*** Source excerpt
11 In this regard, FDV, Warner Home Video Inc., the Danish, French, Finnish and United Kingdom Governments and the Commission propose that the Court should answer the national court's questions in the negative. Their argument is, essentially, that it follows from the Court's case-law (Case 158-86 Warner Brothers and Another v Christiansen [1988] ECR 2605) and the Directive that the right to authorise or prohibit the rental of a film is comparable to the right of public performance and, unlike the right of distribution, is not exhausted as soon as it has first been exercised.

12 On the other hand, Laserdisken and the parties intervening in its support in the main proceedings consider that the result of giving consent for rental is exhaustion of the exclusive right to prohibit copies of a film from being rented and that the exercise of such a right in the circumstances described is incompatible with Articles 30 and 36 of the Treaty and with the Directive's particular objective of introducing an area without internal frontiers.

13 As the Court pointed out in paragraph 14 of its judgment in Case C-200-96 Metronome Musik v Music Point Hokamp [1998] ECR I-1953, the principle of exhaustion of distribution rights where copyright works are offered for sale by the rightholder or with his consent is expressed in the settled case-law according to which, whilst Article 36 of the EC Treaty allows derogations from the fundamental principle of the free movement of goods on grounds of the protection of industrial and commercial property, such derogations are allowed only to the extent to which they are justified by the fact that they safeguard the rights which constitute the specific subject-matter of that property. However, the exclusive right guaranteed by the legislation of a Member State on industrial and commercial property is exhausted when a product has been lawfully distributed on the market in another Member State by the actual proprietor of the right or with his consent (see in particular Joined Cases 55-80 and 57-80 Musik-Vertrieb Membran and K-tel International v GEMA [1981] ECR 147, paragraphs 10 and 15, and Case 58-80 Dansk Supermarked v Imerco [1981] ECR 181, paragraph 11).

14 However, as the Court also pointed out in Warner Brothers and Another v Christiansen, literary and artistic works may be the subject of commercial exploitation, whether by way of public performance or of the reproduction and marketing of the recordings made of them. That applies, for example, to the rental of video-cassettes, which involves a public distinct from the one for the sale of those products and constitutes an important potential source of revenue for makers of films.
******
■ Stated goal 1 ■
Locate every line of the records that contains the string "button", matching case, and copy each one.
*** Rows
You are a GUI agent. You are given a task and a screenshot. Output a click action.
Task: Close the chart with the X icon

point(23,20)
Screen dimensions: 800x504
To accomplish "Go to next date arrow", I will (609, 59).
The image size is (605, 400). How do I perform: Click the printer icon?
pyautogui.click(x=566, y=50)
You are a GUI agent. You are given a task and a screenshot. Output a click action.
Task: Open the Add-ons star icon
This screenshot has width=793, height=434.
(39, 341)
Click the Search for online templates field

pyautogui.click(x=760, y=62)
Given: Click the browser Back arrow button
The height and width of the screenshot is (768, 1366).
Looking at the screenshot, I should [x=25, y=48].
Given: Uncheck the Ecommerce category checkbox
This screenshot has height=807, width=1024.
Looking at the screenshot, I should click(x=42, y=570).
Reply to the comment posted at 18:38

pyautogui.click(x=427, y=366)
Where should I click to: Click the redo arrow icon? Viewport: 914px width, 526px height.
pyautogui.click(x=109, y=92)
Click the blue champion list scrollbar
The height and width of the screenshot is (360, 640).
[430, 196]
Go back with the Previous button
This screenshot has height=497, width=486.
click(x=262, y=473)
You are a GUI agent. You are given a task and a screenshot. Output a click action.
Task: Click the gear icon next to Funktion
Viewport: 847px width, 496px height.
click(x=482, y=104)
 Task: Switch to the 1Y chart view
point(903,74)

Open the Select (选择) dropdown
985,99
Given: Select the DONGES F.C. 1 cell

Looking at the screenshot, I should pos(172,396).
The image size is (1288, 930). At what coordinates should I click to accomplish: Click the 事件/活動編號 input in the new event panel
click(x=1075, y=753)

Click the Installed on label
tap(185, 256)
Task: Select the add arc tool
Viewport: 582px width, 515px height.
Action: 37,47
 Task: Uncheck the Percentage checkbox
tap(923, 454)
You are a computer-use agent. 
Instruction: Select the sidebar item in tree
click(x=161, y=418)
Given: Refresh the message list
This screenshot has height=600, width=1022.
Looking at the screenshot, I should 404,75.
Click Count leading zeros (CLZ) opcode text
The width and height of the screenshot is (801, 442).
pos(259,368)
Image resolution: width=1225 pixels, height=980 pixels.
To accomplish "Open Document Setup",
******
■ Stated goal 2 ■
Using the excerpt on film rental rights, decide whether each statement agrees with it. Answer yes or no and quote the deciding words. (a) The Commission proposed that the Court answer the national court's questions in the negative. (b) Laserdisken holds that consent for rental leaves the exclusive right to prohibit rental unexhausted. (c) The rental of video-cassettes involves the same public as their sale.

■ Finished answer 1 ■
Given: Click the browser Back arrow button
Go back with the Previous button

■ Finished answer 2 ■
(a) Yes: "the Danish, French, Finnish and United Kingdom Governments and the Commission propose that the Court should answer the national court's questions in the negative"
(b) No: "the result of giving consent for rental is exhaustion of the exclusive right to prohibit copies of a film from being rented"
(c) No: "which involves a public distinct from the one for the sale of those products"